В то время, когда Саксония, остолбенелая и удивлённая, беспокоилась за выбор своего курфюрста, видя угрозу религии, когда проницательные умы Польши в Августе боялись приятеля, ученика и союзника Габсбургов, пытающихся урезать свободы людям, подчинённых их скипетру, везде, где установили контроль, в Дрездене на Замковой улице Захарий Витке и придворный Пребендовской, Лукаш Пшебор, думая только о себе, рассчитывали, как сумеют выгодно воспользоваться этой элекцией и новым господином. Амбиции Витке толкали его на скользкую дорогу, пробуждающую в матери не без причины сильную тревогу. Лукаш, с которым мы познакомились в магазине при кубке, в посеревшей одежде клирика, также не меньше размышлял над своим будущим, строя его на том, что случайно встал одной ногой недалеко от двора короля.
Сирота, бедняк, каким образом, вместо того чтобы попросту записаться где-нибудь в реестр челяди и двор какого-нибудь Любомирского или Яблоновского, без всяких средств, собственными силами он решился добиваться карьеры, это мог только объяснить его характер и темперамент… Обстоятельства также складывались, что ничего другого до сих пор ему не попалось. Бедный, предоставленный самому себе, он спасался инстинктом, каким… случайно нашёл азбуку, заинтересовался предметом, почти один научился писать и читать; силой потом влез в костёльную школу, с сухим хлебом питаясь жадно латынью… Чистил ботинки и подметал избу ксендза, который направил его учиться на клирика и выхлопотал доступ в семинарию.
Среди этого послушничества постепенно в голове его, по которой мысли маячили чрезвычайно хаотично, становилось ясней.
Было какое-то Провидение над сиротой, невидимая рука, которая его толкала и укрепляла.

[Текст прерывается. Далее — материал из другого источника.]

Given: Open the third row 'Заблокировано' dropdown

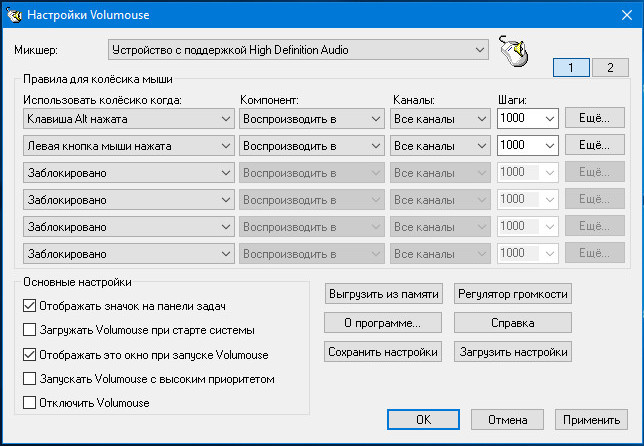Looking at the screenshot, I should point(127,173).
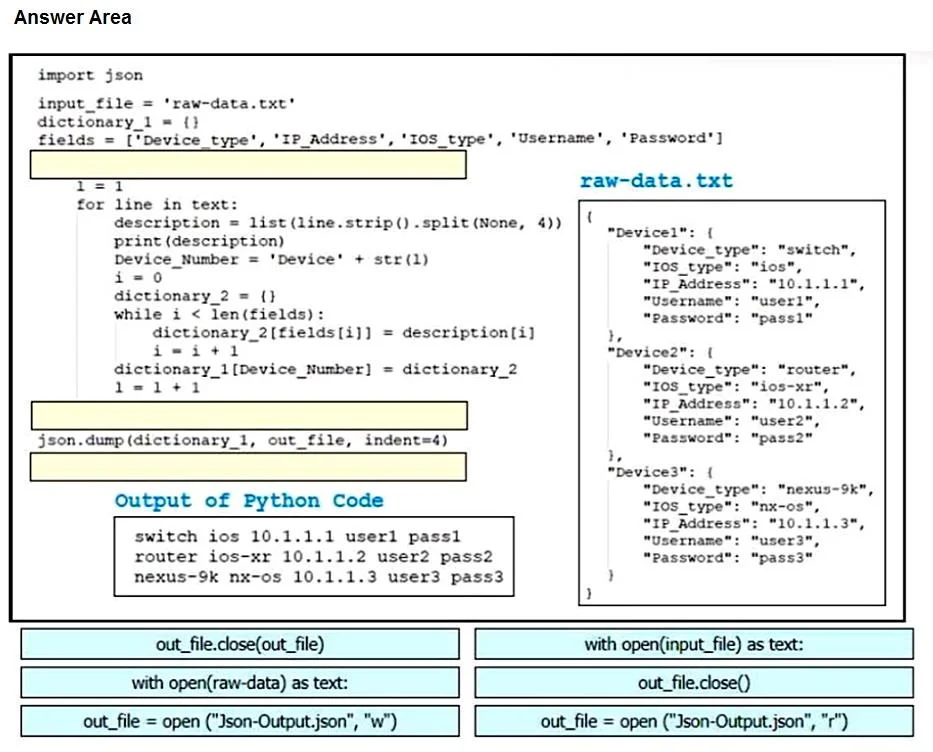This screenshot has width=933, height=752.
Task: Click the fields list definition line
Action: point(381,139)
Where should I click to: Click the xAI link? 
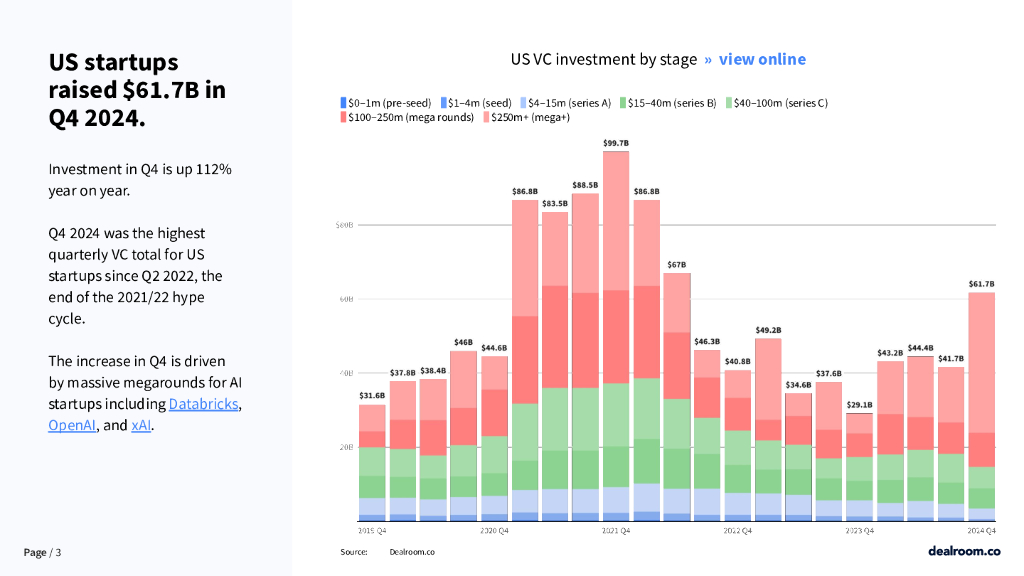coord(141,426)
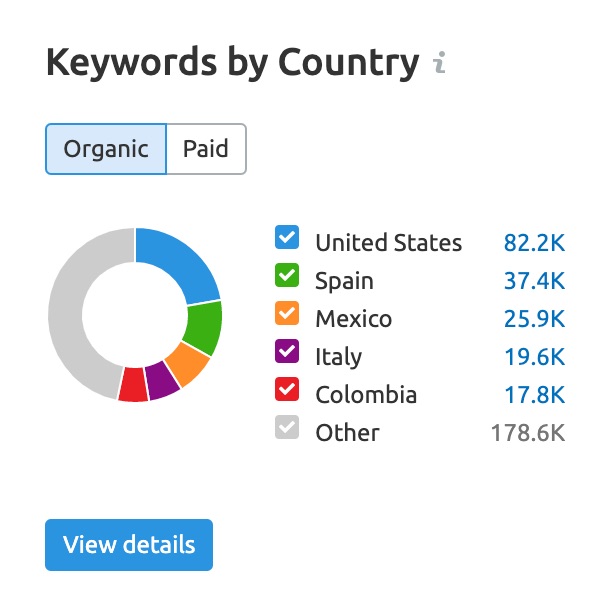
Task: Select the red Colombia donut segment
Action: [x=133, y=385]
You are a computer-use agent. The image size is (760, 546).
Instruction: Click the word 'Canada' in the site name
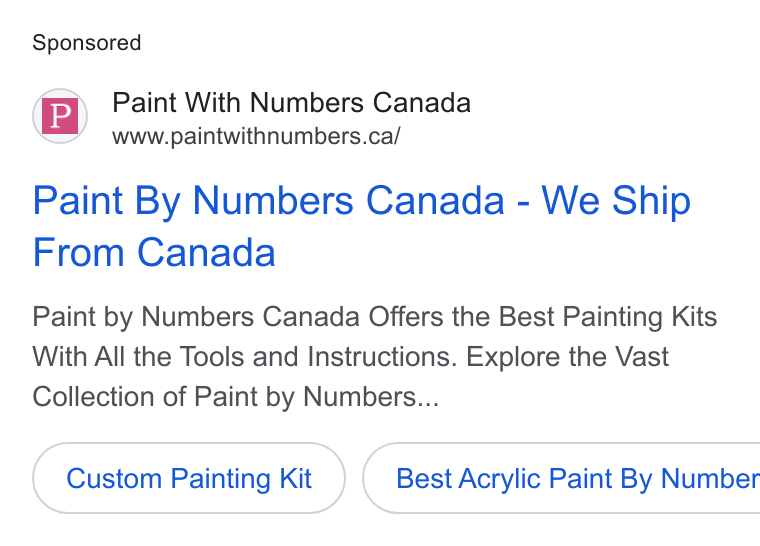[x=422, y=102]
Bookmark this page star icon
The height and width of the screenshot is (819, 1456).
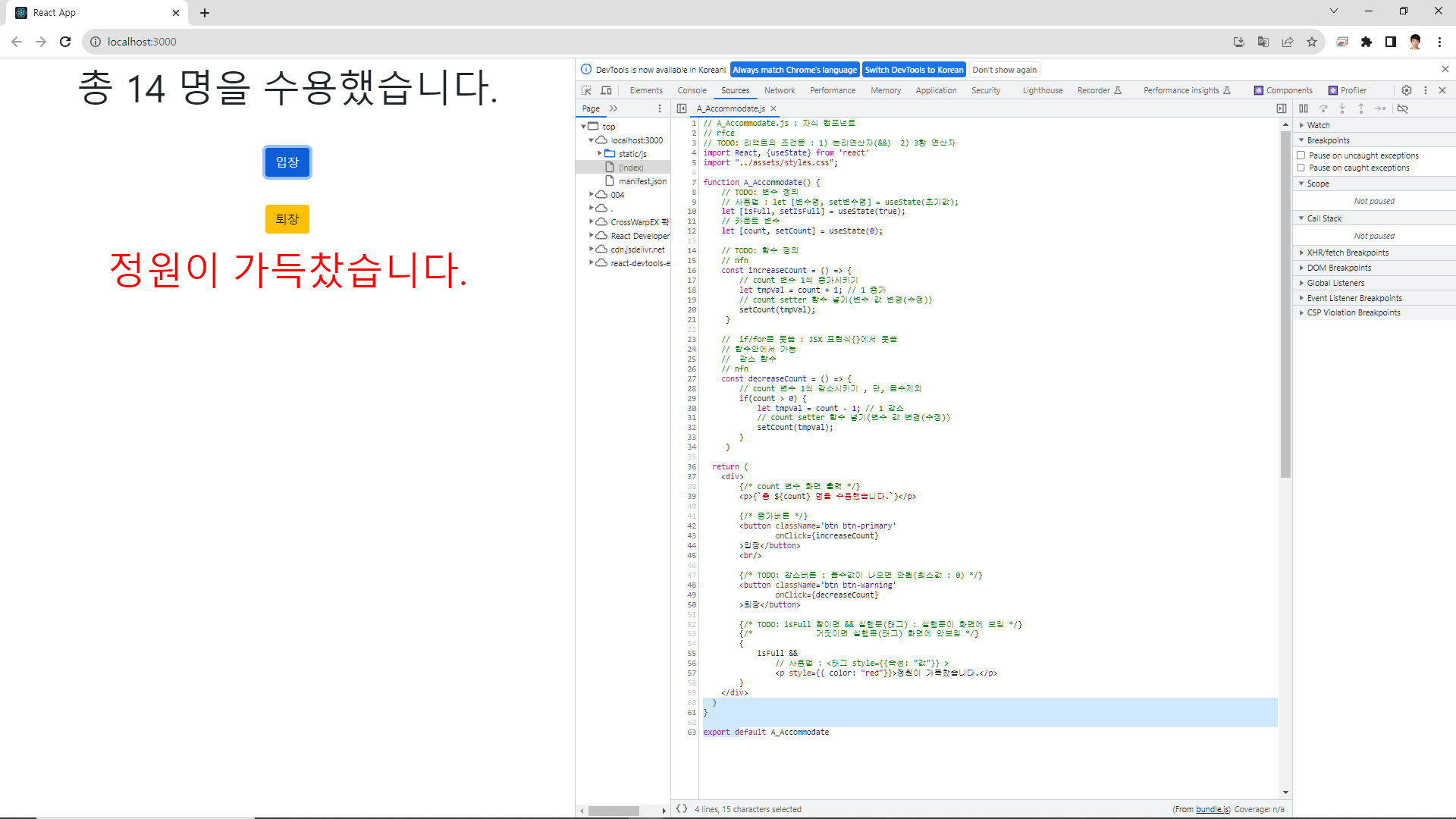[1311, 42]
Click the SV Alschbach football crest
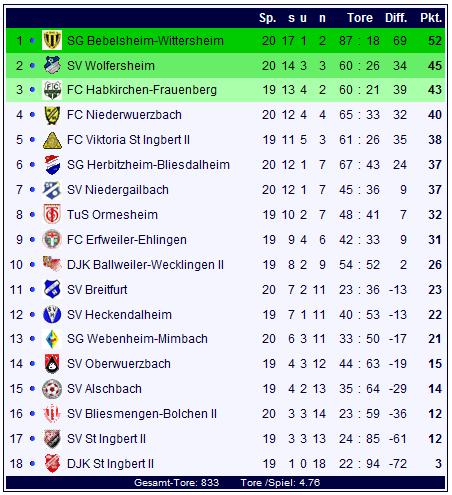Viewport: 452px width, 495px height. pyautogui.click(x=52, y=389)
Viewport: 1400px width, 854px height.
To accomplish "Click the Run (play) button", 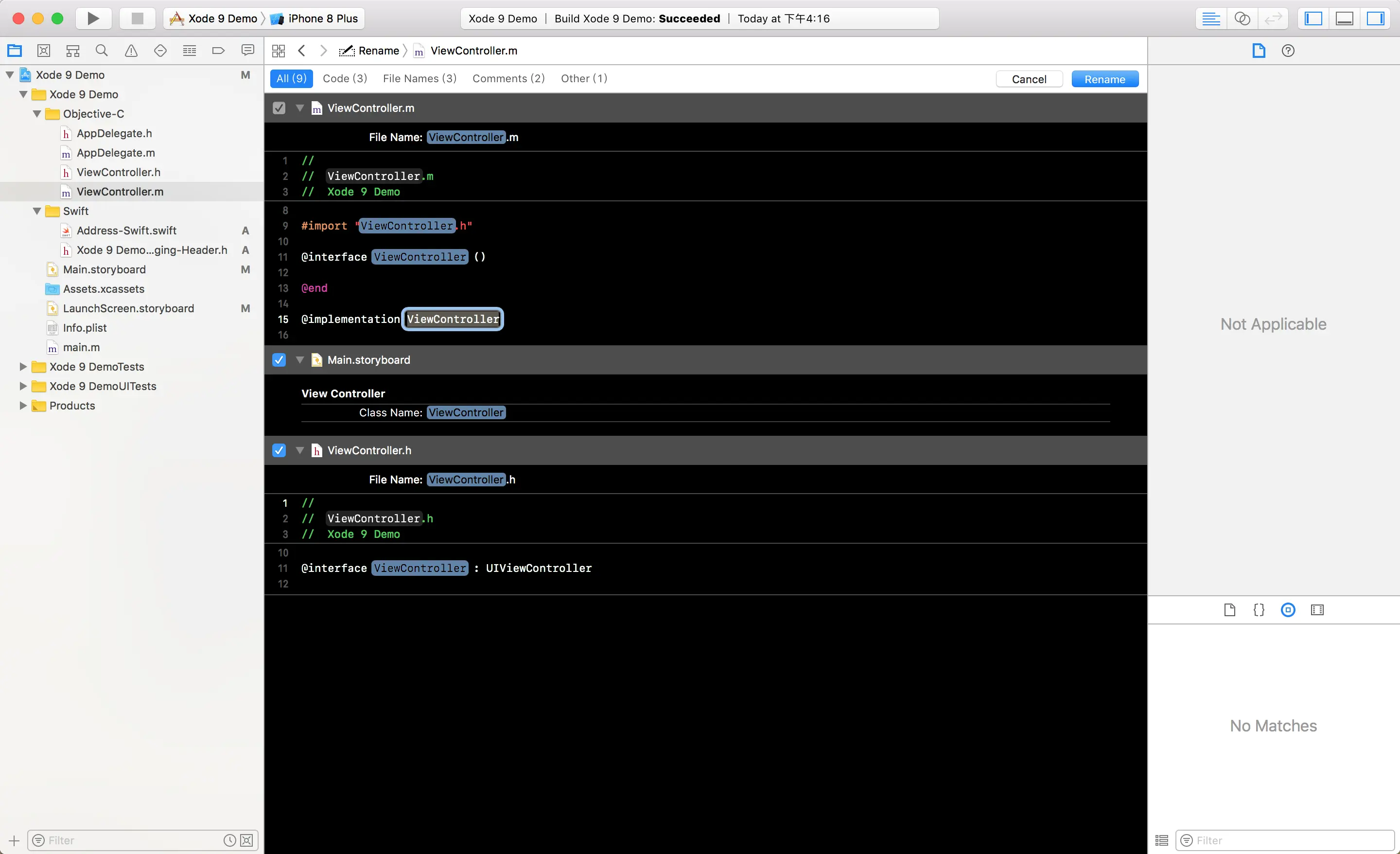I will (x=93, y=18).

Он угадывал, догадывался, имел инстинкт провидца, хотя никому не доверял и ни советовался ни с кем, в этом пережёвывании мысли приобрёл хитрость и дар угадывания. Невзрачный, в посеревшей епанче, клеха шёл на борьбу с жизнью с тем убеждением, что справится. А желал всего без меры. Но разве он не читал об этих архиепископах, что, как бедняки, ходили по Кракову с мешками и горшком? Шаг за шагом так продвигаясь, он стяпал всё из самого себя. Замкнутый, молчаливый, он продвигался вперёд осторожно, а каждое новое завоевание придавало ему смелости для новых мечтаний и надежд.
Получив в семинарии столько знаний, сколько их требовало тогдашнее течение жизни от тех, что особенной профессии не выбирали, Пшебор всё больше начинал колебаться, не время ли сбросить это облачение, которое его тяготило, или сохранить его и посвятить себя так называемой службе Божьей… Он действительно мог добиться высших ступеней, но все клятвы и отказы, какие были необходимы послушнику, не были ему по вкусу, потому что любил жизнь со всей её насыщенностью.
Поэтому до поры до времени он остался клириком, чтобы иметь обеспеченную жизнь, но смотрел только, нельзя ли ему для чего-нибудь или для кого-нибудь избавиться от сутаны. Тем временем выпал ему случай при дворе каштеляновой, которая, направляясь в Дрезден с польской службой, нуждалась для неё в надзоре и переводчике, ей был нужен секретарь и копиист, умеющим хранить тайны; Лукаш ей показался довольно ограниченным… так что не колебалась давать ему переписывать важные документы. Пшебор этим воспользовался, с жадным любопытством ознакомился со всем, подслушивал, подглядывал и посвящал себя в политические тайны. Никто бы лучше не мог и не умел воспользоваться положением. Малейшая вещь не уходила от его внимания. Ловил слова, комбинировал, из людей, из лиц, из малейшего признака делал выводы. Чем дольше это продолжалось, тем больше был уверен, что пребывание на дворе пани каштеляновой будет для него основанием новой жизни.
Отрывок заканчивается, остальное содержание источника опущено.